Dataset records:

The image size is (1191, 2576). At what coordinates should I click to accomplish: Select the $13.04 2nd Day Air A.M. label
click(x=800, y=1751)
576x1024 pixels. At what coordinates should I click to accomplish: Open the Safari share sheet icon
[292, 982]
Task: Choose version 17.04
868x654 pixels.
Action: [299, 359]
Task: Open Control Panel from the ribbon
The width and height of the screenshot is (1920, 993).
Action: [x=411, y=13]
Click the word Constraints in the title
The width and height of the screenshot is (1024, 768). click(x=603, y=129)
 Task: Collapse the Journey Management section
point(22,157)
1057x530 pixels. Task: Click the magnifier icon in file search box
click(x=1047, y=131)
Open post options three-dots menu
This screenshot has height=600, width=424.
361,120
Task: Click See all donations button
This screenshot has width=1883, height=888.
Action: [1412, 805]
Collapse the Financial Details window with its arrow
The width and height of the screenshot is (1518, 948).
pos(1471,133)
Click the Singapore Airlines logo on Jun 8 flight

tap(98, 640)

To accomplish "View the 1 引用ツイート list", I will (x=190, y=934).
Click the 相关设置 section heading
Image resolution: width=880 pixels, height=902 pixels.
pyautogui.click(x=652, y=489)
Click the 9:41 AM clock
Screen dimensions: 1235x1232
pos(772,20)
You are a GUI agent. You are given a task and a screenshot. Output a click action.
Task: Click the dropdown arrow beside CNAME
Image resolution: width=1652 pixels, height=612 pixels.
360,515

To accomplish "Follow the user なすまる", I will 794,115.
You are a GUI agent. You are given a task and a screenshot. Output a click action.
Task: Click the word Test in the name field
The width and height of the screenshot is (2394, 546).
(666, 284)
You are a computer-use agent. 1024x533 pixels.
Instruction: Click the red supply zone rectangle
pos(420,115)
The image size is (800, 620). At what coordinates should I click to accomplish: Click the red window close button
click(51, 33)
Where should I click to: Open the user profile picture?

# PROBLEM DETAILS
Each line above needs to be returned exactly as it is.

# RESULT
The image size is (1191, 2576). At what coordinates should I click to accomplish: Select the $13.04 2nd Day Air A.M. label
click(x=800, y=1751)
576x1024 pixels. At what coordinates should I click to accomplish: Open the Safari share sheet icon
[292, 982]
Task: Choose version 17.04
868x654 pixels.
Action: [299, 359]
Task: Open Control Panel from the ribbon
The width and height of the screenshot is (1920, 993).
Action: [x=411, y=13]
Click the word Constraints in the title
The width and height of the screenshot is (1024, 768). click(x=603, y=129)
 Task: Collapse the Journey Management section
point(22,157)
1057x530 pixels. Task: Click the magnifier icon in file search box
click(x=1047, y=131)
Open post options three-dots menu
This screenshot has height=600, width=424.
361,120
Task: Click See all donations button
This screenshot has width=1883, height=888.
Action: [1412, 805]
Collapse the Financial Details window with its arrow
The width and height of the screenshot is (1518, 948).
pos(1471,133)
Click the Singapore Airlines logo on Jun 8 flight

tap(98, 640)

To accomplish "View the 1 引用ツイート list", I will (x=190, y=934).
Click the 相关设置 section heading
Image resolution: width=880 pixels, height=902 pixels.
pyautogui.click(x=652, y=489)
Click the 9:41 AM clock
Screen dimensions: 1235x1232
pos(772,20)
You are a GUI agent. You are given a task and a screenshot. Output a click action.
Task: Click the dropdown arrow beside CNAME
Image resolution: width=1652 pixels, height=612 pixels.
360,515

To accomplish "Follow the user なすまる", I will 794,115.
You are a GUI agent. You are given a task and a screenshot. Output a click action.
Task: Click the word Test in the name field
The width and height of the screenshot is (2394, 546).
(666, 284)
You are a computer-use agent. 1024x533 pixels.
Instruction: Click the red supply zone rectangle
pos(420,115)
The image size is (800, 620). At what coordinates should I click to accomplish: Click the red window close button
click(51, 33)
Where should I click to: Open the user profile picture?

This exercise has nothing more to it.